Russian President Medvedev’s personal equations with his US counterpart Barack Obama not only led to softening of the US-Russia ties, but also brought in many benefits, including Moscow’s accession to the WTO. Will the US-Russia reset continue under Putin’s presidency?

It was their farewell meeting, laden with warm sentiments and mutual regard. On March 26 in Seoul, Russian President Dmitry Medvedev told US President Barack Obama that “the past three years have probably been the best three years in the history of Russian-American relations during the past decade”. The words had a sincere ring to them and the two leaders parted as friends. Obama grew sentimental and even handed to his Russian counterpart an envelope with a personal handwritten note. Outgoing American presidents, by tradition, leave such notes to their successors before leaving the White House. The messages usually contain advice. But Obama was not giving advice to Medvedev. In his small elegant hand, he thanked his friend Dmitry for confidence that enabled them to solve many problems together. Medvedev was so moved that he could not help showing the note to several members of his delegation.

And yet that idyllic scene might never have taken place. Medvedev’s four-year term in foreign policy began in a way that had every chance of being the worst period in Russia’s relations with the West since the end of the Cold War. The reason was the Russian-Georgian war in August 2008. The story goes that Medvedev’s decision to launch an operation to coerce George into peace and then to recognize the independence of Abkhazia and South Ossetia was almost unanimously backed by the members of the Russian government and of the Kremlin administration.

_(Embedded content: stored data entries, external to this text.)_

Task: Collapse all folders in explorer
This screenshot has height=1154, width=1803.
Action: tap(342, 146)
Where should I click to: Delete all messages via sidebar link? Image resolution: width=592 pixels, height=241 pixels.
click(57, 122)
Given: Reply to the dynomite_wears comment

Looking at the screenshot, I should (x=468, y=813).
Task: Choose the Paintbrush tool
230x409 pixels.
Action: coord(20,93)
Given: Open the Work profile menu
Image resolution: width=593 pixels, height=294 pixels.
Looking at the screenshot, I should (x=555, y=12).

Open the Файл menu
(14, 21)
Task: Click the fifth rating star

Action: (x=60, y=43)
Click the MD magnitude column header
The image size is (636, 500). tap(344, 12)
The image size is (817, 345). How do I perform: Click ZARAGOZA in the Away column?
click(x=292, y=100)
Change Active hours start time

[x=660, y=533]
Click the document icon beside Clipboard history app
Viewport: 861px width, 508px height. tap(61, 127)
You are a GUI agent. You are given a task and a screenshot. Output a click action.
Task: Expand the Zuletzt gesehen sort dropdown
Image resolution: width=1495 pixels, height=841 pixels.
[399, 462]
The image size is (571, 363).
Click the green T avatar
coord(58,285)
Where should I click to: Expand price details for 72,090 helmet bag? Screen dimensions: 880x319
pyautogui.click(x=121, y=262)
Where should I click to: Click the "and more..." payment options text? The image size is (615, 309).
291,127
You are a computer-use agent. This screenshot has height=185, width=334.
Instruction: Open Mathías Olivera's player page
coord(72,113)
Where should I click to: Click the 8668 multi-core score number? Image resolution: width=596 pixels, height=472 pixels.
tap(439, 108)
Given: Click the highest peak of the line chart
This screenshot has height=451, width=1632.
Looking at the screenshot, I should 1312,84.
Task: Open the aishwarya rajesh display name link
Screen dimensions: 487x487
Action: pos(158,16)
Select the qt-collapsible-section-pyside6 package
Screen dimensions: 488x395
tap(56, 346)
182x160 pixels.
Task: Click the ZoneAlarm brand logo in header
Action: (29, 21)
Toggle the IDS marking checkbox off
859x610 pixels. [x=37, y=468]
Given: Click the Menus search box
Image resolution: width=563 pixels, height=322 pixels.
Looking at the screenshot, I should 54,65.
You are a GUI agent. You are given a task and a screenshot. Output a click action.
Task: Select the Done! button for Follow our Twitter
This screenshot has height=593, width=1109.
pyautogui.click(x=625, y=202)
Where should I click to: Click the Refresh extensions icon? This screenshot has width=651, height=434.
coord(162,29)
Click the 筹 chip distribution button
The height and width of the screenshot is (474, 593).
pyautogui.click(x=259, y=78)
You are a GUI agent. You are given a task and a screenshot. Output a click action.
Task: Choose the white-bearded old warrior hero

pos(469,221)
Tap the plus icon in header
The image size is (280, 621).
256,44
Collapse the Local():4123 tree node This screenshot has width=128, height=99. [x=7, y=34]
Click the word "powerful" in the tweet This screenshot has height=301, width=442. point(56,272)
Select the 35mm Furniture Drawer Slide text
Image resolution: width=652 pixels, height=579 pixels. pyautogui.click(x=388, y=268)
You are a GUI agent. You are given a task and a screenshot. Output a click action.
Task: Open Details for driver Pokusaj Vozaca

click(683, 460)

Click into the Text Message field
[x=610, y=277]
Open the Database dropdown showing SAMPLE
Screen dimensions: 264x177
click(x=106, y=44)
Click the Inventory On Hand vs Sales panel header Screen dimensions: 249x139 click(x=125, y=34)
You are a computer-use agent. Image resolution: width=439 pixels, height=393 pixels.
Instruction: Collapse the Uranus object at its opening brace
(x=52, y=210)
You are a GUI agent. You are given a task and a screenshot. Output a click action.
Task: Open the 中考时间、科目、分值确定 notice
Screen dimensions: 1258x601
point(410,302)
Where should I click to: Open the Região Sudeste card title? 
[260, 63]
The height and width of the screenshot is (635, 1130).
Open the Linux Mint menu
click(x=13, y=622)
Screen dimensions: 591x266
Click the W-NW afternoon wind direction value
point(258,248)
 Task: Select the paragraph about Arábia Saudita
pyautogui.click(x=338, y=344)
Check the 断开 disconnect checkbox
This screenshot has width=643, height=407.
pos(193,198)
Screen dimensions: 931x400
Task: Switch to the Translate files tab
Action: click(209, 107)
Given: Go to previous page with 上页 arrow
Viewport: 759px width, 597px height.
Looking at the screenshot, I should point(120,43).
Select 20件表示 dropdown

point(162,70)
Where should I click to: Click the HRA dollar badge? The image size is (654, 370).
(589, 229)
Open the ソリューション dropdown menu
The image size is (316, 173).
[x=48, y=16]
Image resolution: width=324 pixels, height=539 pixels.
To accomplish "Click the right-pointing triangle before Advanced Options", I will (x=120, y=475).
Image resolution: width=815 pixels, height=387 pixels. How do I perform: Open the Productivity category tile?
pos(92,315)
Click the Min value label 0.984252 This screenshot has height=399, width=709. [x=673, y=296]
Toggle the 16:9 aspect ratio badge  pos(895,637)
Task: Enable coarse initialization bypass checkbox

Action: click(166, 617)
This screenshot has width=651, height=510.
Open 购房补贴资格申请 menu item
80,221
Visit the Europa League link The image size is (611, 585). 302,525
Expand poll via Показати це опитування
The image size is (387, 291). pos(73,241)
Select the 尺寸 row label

But the issue of whether, by recognising the independence of Abkhazia and South Ossetia, Moscow would lose the rest of Georgia for a long period, if not forever, was not at the top of the agenda during that critical August. The Kremlin and its main incumbent at the time were preoccupied with another problem, that is the very real chance of finding himself in the same company with such Western bogeymen as Mahmoud Ahmadinejad or Kim Chen Il. “Medvedev expected isolation. Morally he was resigned to the fact that the echoes of the Georgian war would haunt him throughout the four years of his presidency,” people close to the Russian president recall.

His fears were not ungrounded. There were calls at the EU for sanctions against Moscow, the most vocal of which came from Poland and the Baltic states. German Chancellor Angela Merkel, who flew to Sochi to meet Medvedev on August 15, 2008, did not mince words when she told the Russian president in their one-on-one meeting that that Berlin will not support the Russian-Georgian war. “Merkel at the time said in so many words that what we (Russia–Vlast) had done would greatly complicate relations with the European Union. She said she would never support us on the issue,” a participant recalls.

But Medvedev was lucky. At least twice. First, France happened to hold the EU presidency at the time. Its energetic and cynical leader, Nicolas Sarkozy, did not miss the opportunity to act as a broker in settling the Russian-Georgian crisis. He quickly managed to put together a peace plan to which Medvedev and Mikhail Saakashvili signed. If the Czech Republic or Sweden, with which Moscow’s relations were not so close, had held the presidency when the war broke out (both countries succeeded France as EU presidents), things might have turned out differently.

Another stroke of luck for Medvedev was the global financial crisis that underlined the need for economic pragmatism over politics. “In fact Medvedev faced two problems. One was called Georgia and the other the world financial crisis. That set his foreign policy agenda,” says an official close to Medvedev. The crisis upstaged the Georgian story on the world agenda. As early as October 2008 Medvedev, attending a conference on world politics at Evian, France, spoke mostly about measures to stabilise the financial markets and only passingly about the August war.

A month later a Russia-EU summit in Nice convinced Moscow that nobody was going to ostracise it. Sarkozy and Merkel played a key role in bringing about reconciliation with Europe, Kremlin and Russian foreign ministry officials recall. “The Germans did not budge from the European position on the conflict. But Berlin did more than any other country to keep up the dialogue with Russia. This was due to the fact that Germany had the biggest say in EU decisions, especially since Germany’s approach was shared by Paris,” says a Russian diplomat.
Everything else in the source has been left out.